I honestly had no idea until I decided to keep Stephano, my little black kitty that I found in the woods behind my work last December, I had no idea that black cats were the least likely to get adopted from shelters  That amazed me because I always thought they were the most stunning of all cats, a solid, black cat. But now that I know, I push every one I know that is going to the humane society or a shelter, to adopt a black cat. 

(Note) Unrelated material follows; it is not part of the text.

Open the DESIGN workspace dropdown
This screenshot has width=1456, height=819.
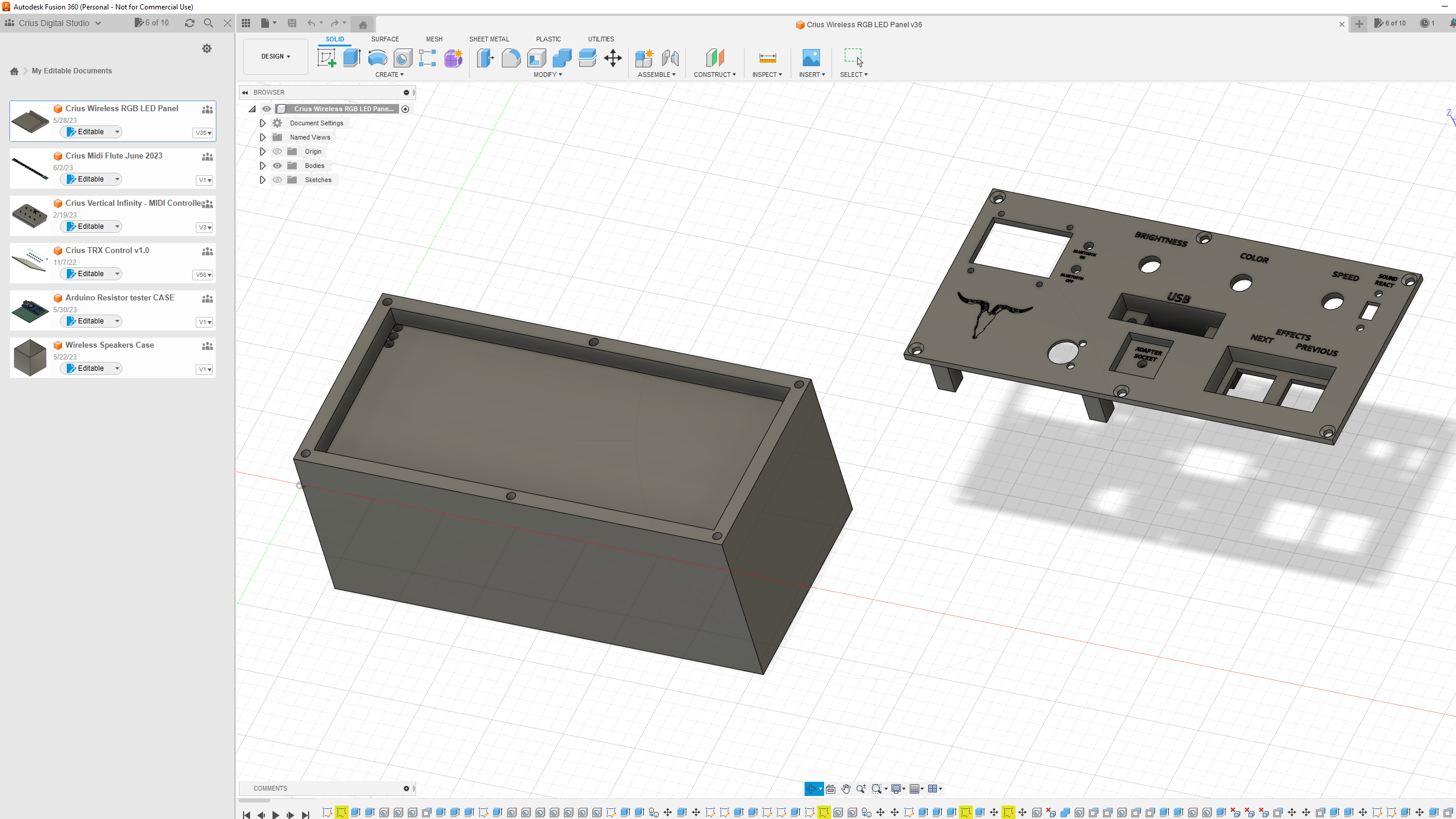pos(275,56)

Stephano is a big baby too, and a total lap cat. This is why I had to keep him. My first two are sweet, but don't climb up in your lap and purr or sleep next to your head the way Stephano does. He sleeps next to my teenage daughter's head every night, and he is the biggest snuggle but sweetheart ever. He has never scratched or bit us. He gets along with other cats. He is the smartest cat too, he's just perfect. He is not a very big cat, like yours seems to be (is he as big as he looks?), but the vet said he was likely small from being outside for some time and being malnourished while he was growing. But he has a good life now, I can't imagine life without him. 

:blackcat


----------



## Hailey:Bongo (Feb 9, 2013)

Bongo is as big as he looks and then some. He weighs 12 pounds now and from ground to his back is 13" tall. He covers my whole torso when he lays on my chest. And it's not that he has a huge gut or anything he's just one big muscle. But a complete sweetheart. I'd say he would never hurt a fly, but he is the best fly-swatter money can buy. Lol


Sent from Petguide.com Free App


----------



## camskyw (Jan 10, 2012)

So pretty and sleek, my deceased kitty was solid black and she had the best personality and such a lap cat, my husband and I fought over her at night of who's lap we could persuade her to go to. The cat tree pic is so funny, no matter how high they always want to be higher!!! lol


----------



## JungliBillis (Mar 20, 2013)

He is so full of personality! And boy does he know how to pose for the camera!


----------



## cat face (Apr 4, 2013)

Bongo is a really handsome kitty!! I love his two shades of green eyes!


----------



## Mitts & Tess (Sep 4, 2004)

What a handsome man! 
His personality eeekks out of the photos. 
What a special cat. 

I love this photo! cute way to relax!


----------